Hace años que Alejo Rodríguez no se aclara con el Ibiza. Primero, fue testigo lejano de su primera desaparición. Y de la aparición sucesiva de muchos clubes que reivindican el espíritu de Sa Deportiva. Un día fue muy angustiado a los hijos porque se había enterado de que había cinco equipos que decían ser el Ibiza para el que él trabajó tantos años. ¿Pero cómo es esto posible, si Ibiza solamente hay uno?, se preguntaba. “Mi padre lo tiene claro: para que un club quiera ser el Ibiza tiene que llevar camiseta roja y un castillo en el escudo. Y como él lo piensa mucha gente, lo malo es que son antiguos socios, ya muy mayores, y poco a poco va desapareciendo esa generación”, dice el albacea de su memoria, testigo de un tiempo que ya se fue y al que de alguna forma intentan vincularse todas las escuadras que se han presentado como las herederas del legado de aquel club que rozó el ascenso a Segunda A en 1967 (las crónicas hablan de una eliminatoria perdida por muy poco contra el Club Deportivo Lugo).

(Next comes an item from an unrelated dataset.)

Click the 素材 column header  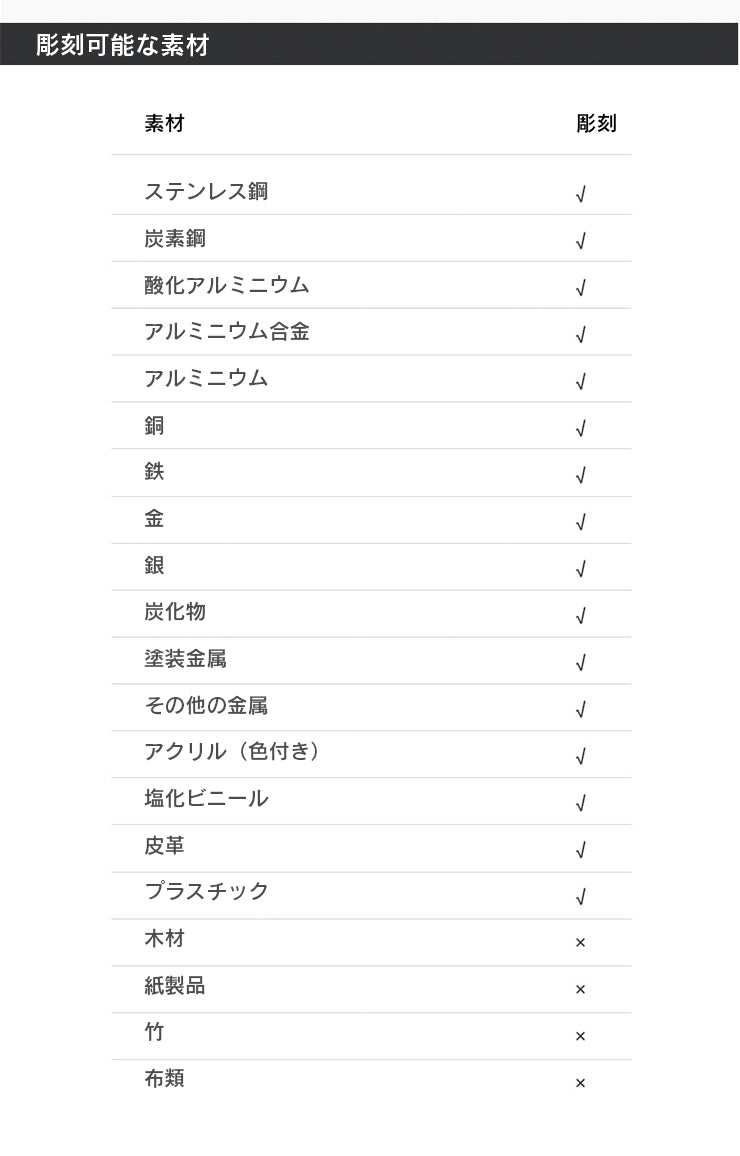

El Club Deportivo Ibiza –en los años en los que Pepe Vidal fue presidente, igual que su padre, Cosme, lo fue muchas décadas antes de Sa Deportiva– le homenajeó hace un tiempo, un reconocimiento que aceptó a regañadientes un Alejo Rodríguez que sabe que no volverá a sentarse nunca más en la grada de Can Misses, un campo en el que nunca se sintió cómodo, el signo de que los tiempos que él conoció nunca volverán, un verde artificial al que se le lanza caucho en vez de semillas. Junto a la de Pepa, para Alejo no hay nostalgia más dulce que la del campo de la calle Canarias, el césped del que él una vez fue patriarca.

2 Comentarios

  1. Bonita historia,de lo mejor que he leído de fútbol en ibiza.Que recuerdos de mi época de niño,jugábamos a fútbol en cualquier rincón de la ciudad.eso era fútbol de verdad y no las tonterías de hoy en día.un saludo para esa gran familia buenísimas personas de las que pocas quedan.Que recuerdos de los maravillosos años 90.